There is a monument to John Lederer on Route 55 at Markham, east of Front Royal. It is located on his supposed route through Manassas Gap; there's a fair chance that he once stood at that very spot. The monument is one of the many pieces of visual clutter that, if a driver slows down and looks carefully out the window, can make traffic headaches a little less burdensome.
From the top of the Blue Ridge, Lederer saw the Shenandoah Valley and North Mountain on the western side. Even if the day was clear, however, he probably did not see the Allegheny Front in what is known today as West Virginia.
The "front" is the edge of the Appalachian Plateau, on the west side of the Valley and Ridge province. On the Appalachian Plateau, the layers of rock are no longer folded extensively, in contrast to the extensive deformation of rock in the Valley and Ridge province
The impact of Africa and North America folded and faulted the rock layers across Virginia, compressing and tilting them until the energy of the collision was dissipated. The boundary, where those rock layers were not reshaped by the collision, is the western edge of the Valley and Ridge physiographic province and the eastern edge of the Apppalachian Plateau. West of the Shenandoah Valley, the Valley and Ridge province extends into West Virginia. In Virginia, the Allegheny Front is most visible in the southwestern part of the state.
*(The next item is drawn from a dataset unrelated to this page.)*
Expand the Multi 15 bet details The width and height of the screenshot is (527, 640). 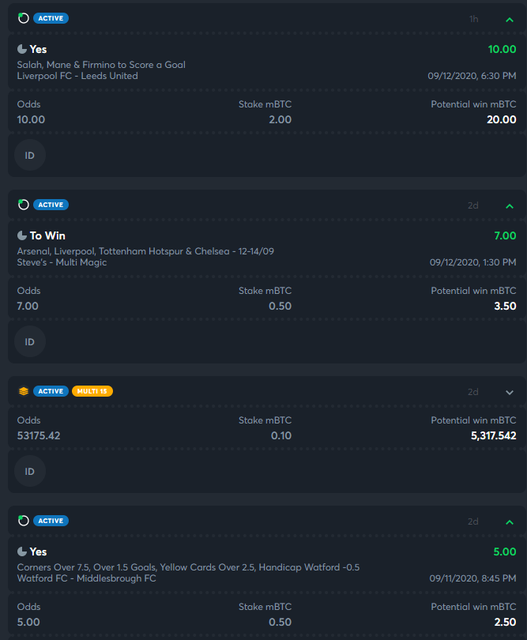point(509,393)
Blue Ridge and Shenandoah Valley
Lederer would have seen Massanutten Mountain clearly between his location on the Blue Ridge and the horizon. Massanutten may be a "mountain," but from both a geologic and physiographic perspective, that mountain is just one of the many ridges in the Valley and Ridge province. Geologically, the volcanic bedrock of the Blue Ridge (the location of Shenandoah National Park and the Blue Ridge Parkway) is dramatically different from the younger sedimentary bedrock of Massanutten Mountain to the west.
Massanutten Mountain splits the Shenandoah Valley
Source: Virginia Department of Transportation Highway Map
If one stands on Skyline Drive and looks west from Swift Run Gap (where US 33 crosses the mountain), it appears that south of Route 33 and Massanutten Mountain there is just one wide Shenandoah Valley. It stretches between the Blue Ridge and West Virginia. The valley (known by different names, and sometimes just called the Great Valley or Valley of Virginia) extends south down to Staunton, Lexington, Roanoke, and on to the Tennessee border.
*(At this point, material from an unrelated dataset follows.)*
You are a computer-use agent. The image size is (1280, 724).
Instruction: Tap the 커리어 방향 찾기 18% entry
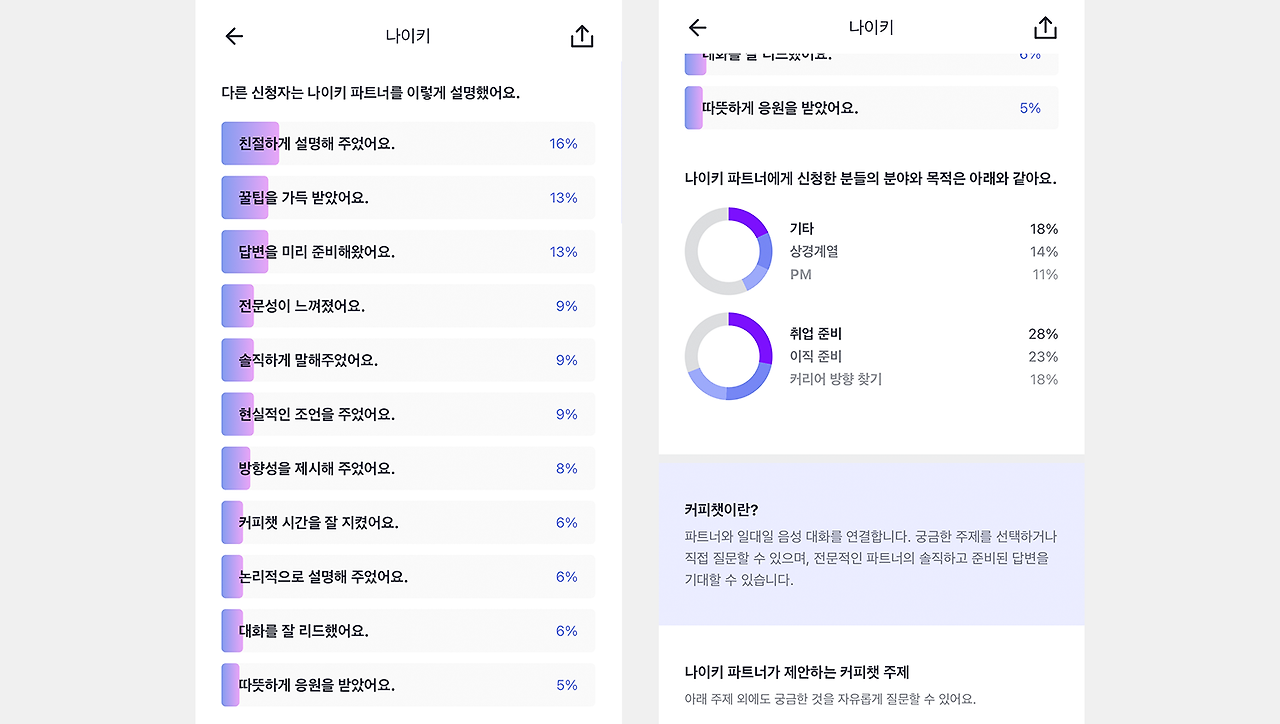click(920, 379)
Virginia's physiographic regions
Source: US Geological Survey (USGS), Ground-Water Dating to Assess Aquifer Susceptibility
It stretches north through Pennsylvania to New York. North of Route 33, Massanutten Mountain splits the Shenandoah Valley. Between the Blue Ridge and Massanutten, from Waynesboro in the south to Front Royal in the north, the eastern part of the Shenandoah Valley is also called the Page Valley. Visitors to Luray Caverns are in the Page Valley. Drivers along Route 340, and canoeists floating on the South Fork of the Shenandoah River, go through the Page Valley subunit of the Shenandoah Valley.
West of Massanutten, Interstate 81 and the North Fork of the Shenandoah River both run through the wider part of the Shenandoah Valley.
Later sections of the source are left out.